WINNIPEG, Manitoba (Reuters) - Most of Canada’s biggest banks are ending their extra payments to employees who continued working in public during COVID-19 pandemic lockdowns, as the country’s daily infection tallies decline.
The banks’ moves follow grocery chains Metro Inc (MRU.TO), Loblaw Companies (L.TO) and Sobeys Inc in ending the additional work incentives, which were put in place when many other Canadian workers began working from home to limit their risk.
The rollback of extra temporary pay for grocery store employees prompted a Canadian parliamentary committee on Thursday to summon major retailers to explain their decisions. The chair of that committee, Liberal legislator Sherry Romanado, could not be reached on Saturday.
Canadian Imperial Bank of Commerce (CM.TO) (CIBC) will end its pay incentive, C$50 per day for workers required to work on site, on June 27, spokesman Tom Wallis said.
“As the economy and many businesses begin to re-open, we are also shifting to the next phase of how we operate,” he said.

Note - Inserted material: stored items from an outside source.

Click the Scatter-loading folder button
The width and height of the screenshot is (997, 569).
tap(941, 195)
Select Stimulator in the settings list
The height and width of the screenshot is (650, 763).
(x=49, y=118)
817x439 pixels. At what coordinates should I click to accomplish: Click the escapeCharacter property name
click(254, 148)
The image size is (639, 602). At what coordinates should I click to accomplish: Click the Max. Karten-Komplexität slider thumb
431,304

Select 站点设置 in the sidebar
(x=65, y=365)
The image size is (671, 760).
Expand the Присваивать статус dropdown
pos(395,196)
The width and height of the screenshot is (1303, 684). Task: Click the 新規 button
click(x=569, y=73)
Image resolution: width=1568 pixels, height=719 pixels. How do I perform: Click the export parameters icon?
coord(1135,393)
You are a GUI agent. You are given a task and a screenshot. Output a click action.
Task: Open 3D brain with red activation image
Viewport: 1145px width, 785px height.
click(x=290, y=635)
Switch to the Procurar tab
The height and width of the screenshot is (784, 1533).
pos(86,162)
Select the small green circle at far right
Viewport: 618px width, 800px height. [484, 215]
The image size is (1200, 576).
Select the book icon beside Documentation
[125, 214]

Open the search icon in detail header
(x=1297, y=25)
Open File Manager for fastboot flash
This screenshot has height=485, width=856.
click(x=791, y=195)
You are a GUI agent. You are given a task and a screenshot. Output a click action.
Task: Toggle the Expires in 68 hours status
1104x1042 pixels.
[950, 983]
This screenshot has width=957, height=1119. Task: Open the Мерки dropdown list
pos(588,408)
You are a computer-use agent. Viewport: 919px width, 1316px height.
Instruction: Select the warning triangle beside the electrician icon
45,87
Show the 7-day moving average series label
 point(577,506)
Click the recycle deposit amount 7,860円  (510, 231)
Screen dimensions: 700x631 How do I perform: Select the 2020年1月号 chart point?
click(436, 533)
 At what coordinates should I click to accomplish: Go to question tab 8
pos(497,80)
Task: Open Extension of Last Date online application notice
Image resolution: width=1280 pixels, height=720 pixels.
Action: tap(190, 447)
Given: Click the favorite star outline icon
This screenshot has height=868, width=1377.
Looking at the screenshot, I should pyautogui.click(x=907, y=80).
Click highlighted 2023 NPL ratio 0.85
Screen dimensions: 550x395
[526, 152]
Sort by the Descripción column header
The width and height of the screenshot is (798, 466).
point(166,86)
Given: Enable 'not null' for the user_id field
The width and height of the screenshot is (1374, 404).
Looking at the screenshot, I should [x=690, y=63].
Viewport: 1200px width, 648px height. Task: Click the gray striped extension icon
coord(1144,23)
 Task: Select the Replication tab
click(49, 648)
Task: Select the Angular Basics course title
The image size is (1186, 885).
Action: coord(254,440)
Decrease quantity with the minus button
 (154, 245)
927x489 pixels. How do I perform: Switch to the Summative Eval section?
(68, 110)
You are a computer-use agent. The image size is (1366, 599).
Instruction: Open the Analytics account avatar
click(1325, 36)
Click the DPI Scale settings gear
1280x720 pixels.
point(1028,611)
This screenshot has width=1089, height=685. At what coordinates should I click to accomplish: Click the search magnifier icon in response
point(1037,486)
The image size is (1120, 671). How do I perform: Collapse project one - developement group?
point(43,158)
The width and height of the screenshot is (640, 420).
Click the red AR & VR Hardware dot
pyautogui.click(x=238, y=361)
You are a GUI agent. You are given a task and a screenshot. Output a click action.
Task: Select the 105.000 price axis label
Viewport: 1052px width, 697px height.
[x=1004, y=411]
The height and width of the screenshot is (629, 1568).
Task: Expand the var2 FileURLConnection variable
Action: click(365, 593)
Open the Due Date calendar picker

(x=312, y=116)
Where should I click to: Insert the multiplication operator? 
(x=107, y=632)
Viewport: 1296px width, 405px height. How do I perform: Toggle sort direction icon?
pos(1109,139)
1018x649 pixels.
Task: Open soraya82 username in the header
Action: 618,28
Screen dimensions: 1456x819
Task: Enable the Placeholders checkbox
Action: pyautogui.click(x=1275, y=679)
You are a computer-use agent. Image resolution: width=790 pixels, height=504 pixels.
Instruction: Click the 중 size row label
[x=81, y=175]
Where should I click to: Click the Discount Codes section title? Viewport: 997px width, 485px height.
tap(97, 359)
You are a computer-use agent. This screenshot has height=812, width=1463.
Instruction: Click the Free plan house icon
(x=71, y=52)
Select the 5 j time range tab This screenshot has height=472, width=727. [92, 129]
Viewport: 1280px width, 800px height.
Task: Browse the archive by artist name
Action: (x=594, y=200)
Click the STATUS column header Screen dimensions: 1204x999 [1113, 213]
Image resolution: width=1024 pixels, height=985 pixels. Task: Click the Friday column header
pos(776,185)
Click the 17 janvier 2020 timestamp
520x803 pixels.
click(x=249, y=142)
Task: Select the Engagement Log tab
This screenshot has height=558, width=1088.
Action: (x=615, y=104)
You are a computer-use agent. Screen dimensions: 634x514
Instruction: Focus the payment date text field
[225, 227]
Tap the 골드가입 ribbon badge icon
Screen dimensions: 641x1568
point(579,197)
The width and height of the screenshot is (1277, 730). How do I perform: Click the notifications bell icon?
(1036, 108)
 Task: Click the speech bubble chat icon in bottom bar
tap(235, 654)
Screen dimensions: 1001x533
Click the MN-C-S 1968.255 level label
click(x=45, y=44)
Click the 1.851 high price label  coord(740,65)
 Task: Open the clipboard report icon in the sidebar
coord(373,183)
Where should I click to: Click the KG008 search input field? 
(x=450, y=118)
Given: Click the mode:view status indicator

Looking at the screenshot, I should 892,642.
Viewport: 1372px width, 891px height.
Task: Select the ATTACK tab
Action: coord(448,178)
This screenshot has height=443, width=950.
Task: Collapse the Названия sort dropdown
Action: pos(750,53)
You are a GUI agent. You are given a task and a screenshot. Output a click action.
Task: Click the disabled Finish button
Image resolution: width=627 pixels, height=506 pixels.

CIBC will continue to offer employees up to 10 additional paid days off to deal with COVID-19-related matters, Wallis said.
The number of total COVID-19 infections in Canada surpassed 100,000 this week. Daily cases tallies have declined in many provinces, even as they reopen parts of their economies.
Toronto-Dominion Bank (TD.TO)’s incentive program, which pays workers at bank locations C$500 and an extra day off for each of April and May, is due to expire at the end of June, said spokeswoman Julie Bellissimo.
Royal Bank of Canada (RY.TO) will also end its special compensation program on June 30, said spokeswoman Elizabeth Lewis.
National Bank of Canada (NA.TO) ended its additional pay program earlier this month, spokeswoman Marie-Pierre Jodoin said.